2008’s local economic successes celebrated
By Bob Zaltsberg 331-4364 | firstname.lastname@example.org
Announcements of hundreds of new jobs that could generate more than $100 million in local economic activity highlighted 2008 in the local business community.
The successes were outlined by Ron Walker, president of the Bloomington Economic Development Corp., during the organization’s annual meeting Wednesday. Fred Glass, Indiana University vice president and director of intercollegiate athletics, was the keynote speaker.
Walker listed a number of companies that made positive news in a year generally recognized for bad economic headlines.
Cook Pharmica announced its intention to create 200 new jobs. Walker said an economic impact analysis shows Pharmica’s expansions may support another 229 jobs through supplier activity and household spending, leading to about $91 million in new economic activity.
BioConvergence announced a partnership with Eli Lilly and Co. The growth of the company will have an estimated impact of $21 million.
A new biotech start-up, Predictive Physiology & Medicine (PPM), announced plans to expand and create 75 new jobs by 2010.

= Instructions =
1. Name every person mentioned in the article on 2008's local economic successes, including its byline.
2. Carry the article on 2008's local economic successes further, picking up after its last sentence.

Stored records
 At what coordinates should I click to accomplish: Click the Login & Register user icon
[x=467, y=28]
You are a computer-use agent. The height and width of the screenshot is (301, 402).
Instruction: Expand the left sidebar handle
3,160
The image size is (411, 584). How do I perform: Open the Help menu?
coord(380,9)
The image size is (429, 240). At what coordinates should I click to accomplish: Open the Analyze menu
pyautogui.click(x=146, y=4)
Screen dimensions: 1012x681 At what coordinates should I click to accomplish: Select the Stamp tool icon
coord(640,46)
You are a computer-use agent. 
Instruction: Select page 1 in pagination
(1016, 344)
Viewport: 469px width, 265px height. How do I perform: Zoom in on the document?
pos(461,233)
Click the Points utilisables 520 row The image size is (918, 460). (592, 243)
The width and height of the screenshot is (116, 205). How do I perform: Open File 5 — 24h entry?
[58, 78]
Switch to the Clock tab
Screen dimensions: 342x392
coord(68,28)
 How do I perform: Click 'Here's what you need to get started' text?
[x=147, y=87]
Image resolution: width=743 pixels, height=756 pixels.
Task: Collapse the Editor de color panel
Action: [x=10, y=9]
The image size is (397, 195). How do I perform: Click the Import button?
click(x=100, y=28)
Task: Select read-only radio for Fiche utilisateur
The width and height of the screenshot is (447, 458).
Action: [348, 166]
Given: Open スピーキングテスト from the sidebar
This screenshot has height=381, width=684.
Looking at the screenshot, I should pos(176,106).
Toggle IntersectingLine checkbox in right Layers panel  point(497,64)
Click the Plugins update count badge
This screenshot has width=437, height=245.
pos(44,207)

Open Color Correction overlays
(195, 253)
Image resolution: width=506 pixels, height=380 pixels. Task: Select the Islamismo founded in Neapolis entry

= Answers by item number =
1. Bob Zaltsberg, Ron Walker, Fred Glass

2.
Author Solutions started 2008 with 199 employees and began this year with 325. The company acquired a competitor and moved it from Nebraska to Bloomington, and also announced a $4.5 million investment to expand its Liberty Drive operation and create 100 more jobs.
Walker also noted projects undertaken by Oliver Winery, Cook Medical, Mirwec Film, MSP Aviation and Morris Innovative Research.
Walker praised the support of governmental units for their work on economic issues, including the city of Bloomington’s efforts on life sciences and technology issues and its commitment to quality of life through development of the B-Line Trail; Monroe County’s efforts, particularly in providing funding for the Indiana Center for the Life Sciences; Indiana University’s work on multiple fronts, but particularly in breaking ground on a 40,000-square-foot business incubator on the city’s east side; and the work of Ivy Tech Community College, which he called a “proactive, flexible and responsive” institution. It two days ago opened the Indiana Center for Life Sciences and is the “premier trainer for so many jobs offered locally.”
Lynn Coyne, chairman of the BEDC board, linked the Indiana Center for Life Sciences and IU’s incubator as reasons for economic optimism. He noted people will be trained in the Ivy Tech-related center on the city’s west side for jobs that will be developed in IU’s incubator on the city’s east side.
“The things we have here in Bloomington, not everybody has,” he said.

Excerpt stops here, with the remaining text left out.